• [Direction A]:
Answer from the tax policy text:
(i) Which ASC section does the Company follow for uncertain tax positions?
(ii) How does the Company classify interest expense and related penalties on income tax uncertainties?
(iii) What purpose is a valuation allowance established for?
• [Direction B]: Please reproduce the tax policy text word for word from "The Company accounts for income" to "to be realized.".

The Company accounts for income taxes in accordance with the Financial Accounting Standards Board (“FASB”) Accounting Standards Codification (“ASC”) Section 740, “Income Taxes” (“ASC 740”), which requires the recognition of deferred income taxes for differences between the basis of assets and liabilities for financial statement and income tax purposes.  Deferred tax assets and liabilities represent the future tax consequences for those differences, which will either be taxable or deductible when the assets and liabilities are recovered or settled.  Deferred tax assets are also recognized for operating losses that are available to offset future taxable income.  A valuation allowance is established when necessary to reduce deferred tax assets to the amount expected to be realized.

The Company accounts for uncertain tax positions in accordance with ASC Section 740-10, which prescribes a recognition threshold and measurement process for financial statement recognition and measurement of a tax position taken or expected to be taken in a tax return. The guidance also prescribes direction on de-recognition, classification of, interest and penalties in financial statements and related disclosures. The Company classifies interest expense and any related penalties related to income tax uncertainties as a component of income tax expense. No interest or penalties have been recognized as of June 30, 2018.

Management has evaluated and concluded that there were no material uncertain tax positions requiring recognition in the Company’s financial statements as of June 30, 2018. The Company does not expect any significant changes in unrecognized tax benefits within twelve months of the reporting date.

Use of Estimates

The preparation of financial statements in conformity with accounting principles generally accepted in the United States of America requires management to make estimates and assumptions that affect the reported amounts of assets and liabilities and disclosure of contingent liabilities at the date of the financial statements and the reported amounts of revenue and expenses during the period. Actual results could differ from these estimates.

• [Records shown]:
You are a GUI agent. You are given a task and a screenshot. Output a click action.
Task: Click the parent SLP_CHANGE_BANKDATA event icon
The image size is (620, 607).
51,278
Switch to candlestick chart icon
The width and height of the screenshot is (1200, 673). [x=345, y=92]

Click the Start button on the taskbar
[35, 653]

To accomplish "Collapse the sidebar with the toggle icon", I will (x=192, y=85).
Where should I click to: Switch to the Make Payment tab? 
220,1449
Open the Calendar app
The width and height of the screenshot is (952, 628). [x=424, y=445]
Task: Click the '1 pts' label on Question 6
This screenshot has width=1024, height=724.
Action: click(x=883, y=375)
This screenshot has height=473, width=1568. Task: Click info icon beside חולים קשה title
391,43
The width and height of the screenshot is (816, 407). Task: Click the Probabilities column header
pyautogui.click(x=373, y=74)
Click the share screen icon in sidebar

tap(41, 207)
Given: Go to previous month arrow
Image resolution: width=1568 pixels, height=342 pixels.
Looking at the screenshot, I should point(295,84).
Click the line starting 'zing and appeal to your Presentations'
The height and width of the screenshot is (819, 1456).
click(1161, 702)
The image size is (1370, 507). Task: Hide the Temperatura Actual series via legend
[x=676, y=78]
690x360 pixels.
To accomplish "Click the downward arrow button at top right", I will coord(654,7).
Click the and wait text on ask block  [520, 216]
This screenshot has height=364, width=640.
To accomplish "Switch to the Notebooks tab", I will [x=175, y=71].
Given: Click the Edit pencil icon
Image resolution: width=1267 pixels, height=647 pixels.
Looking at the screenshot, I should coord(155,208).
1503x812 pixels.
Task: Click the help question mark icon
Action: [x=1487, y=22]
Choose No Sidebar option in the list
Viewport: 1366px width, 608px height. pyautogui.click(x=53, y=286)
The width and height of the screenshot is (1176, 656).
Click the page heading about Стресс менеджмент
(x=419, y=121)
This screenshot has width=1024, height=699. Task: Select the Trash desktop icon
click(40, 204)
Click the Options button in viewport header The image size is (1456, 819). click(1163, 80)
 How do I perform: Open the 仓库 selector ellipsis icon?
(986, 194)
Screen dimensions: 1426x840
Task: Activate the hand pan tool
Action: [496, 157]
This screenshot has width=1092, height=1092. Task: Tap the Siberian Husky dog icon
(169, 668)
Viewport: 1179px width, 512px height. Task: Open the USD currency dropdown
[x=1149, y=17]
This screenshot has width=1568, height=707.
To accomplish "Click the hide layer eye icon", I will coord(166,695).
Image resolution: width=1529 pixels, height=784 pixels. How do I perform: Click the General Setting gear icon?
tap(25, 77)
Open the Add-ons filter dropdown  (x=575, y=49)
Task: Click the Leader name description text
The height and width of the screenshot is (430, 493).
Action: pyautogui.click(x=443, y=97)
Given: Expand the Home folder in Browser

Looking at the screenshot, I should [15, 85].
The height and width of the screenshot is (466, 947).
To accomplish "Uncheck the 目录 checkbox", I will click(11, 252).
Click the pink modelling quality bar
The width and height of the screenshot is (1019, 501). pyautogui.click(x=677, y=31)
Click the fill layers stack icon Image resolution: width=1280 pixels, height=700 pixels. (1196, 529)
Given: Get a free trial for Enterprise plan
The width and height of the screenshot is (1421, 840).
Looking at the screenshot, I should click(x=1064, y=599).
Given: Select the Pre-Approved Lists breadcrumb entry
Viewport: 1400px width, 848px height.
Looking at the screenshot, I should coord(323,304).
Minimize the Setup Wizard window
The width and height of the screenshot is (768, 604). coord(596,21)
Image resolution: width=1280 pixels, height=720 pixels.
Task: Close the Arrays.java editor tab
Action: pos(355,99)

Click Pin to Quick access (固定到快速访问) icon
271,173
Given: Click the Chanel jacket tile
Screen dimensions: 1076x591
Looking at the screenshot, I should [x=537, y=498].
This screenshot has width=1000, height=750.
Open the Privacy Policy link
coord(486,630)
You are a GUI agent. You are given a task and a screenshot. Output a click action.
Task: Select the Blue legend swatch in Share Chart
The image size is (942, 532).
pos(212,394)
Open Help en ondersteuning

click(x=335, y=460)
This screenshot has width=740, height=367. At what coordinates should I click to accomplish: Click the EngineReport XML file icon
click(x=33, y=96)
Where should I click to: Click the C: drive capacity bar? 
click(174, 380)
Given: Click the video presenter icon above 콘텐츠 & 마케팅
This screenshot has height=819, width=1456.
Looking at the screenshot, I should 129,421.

• [Solution A]:
(i) ASC Section 740-10.
(ii) As a component of income tax expense.
(iii) To reduce deferred tax assets to the amount expected to be realized.

• [Solution B]:
The Company accounts for income taxes in accordance with the Financial Accounting Standards Board (“FASB”) Accounting Standards Codification (“ASC”) Section 740, “Income Taxes” (“ASC 740”), which requires the recognition of deferred income taxes for differences between the basis of assets and liabilities for financial statement and income tax purposes.  Deferred tax assets and liabilities represent the future tax consequences for those differences, which will either be taxable or deductible when the assets and liabilities are recovered or settled.  Deferred tax assets are also recognized for operating losses that are available to offset future taxable income.  A valuation allowance is established when necessary to reduce deferred tax assets to the amount expected to be realized.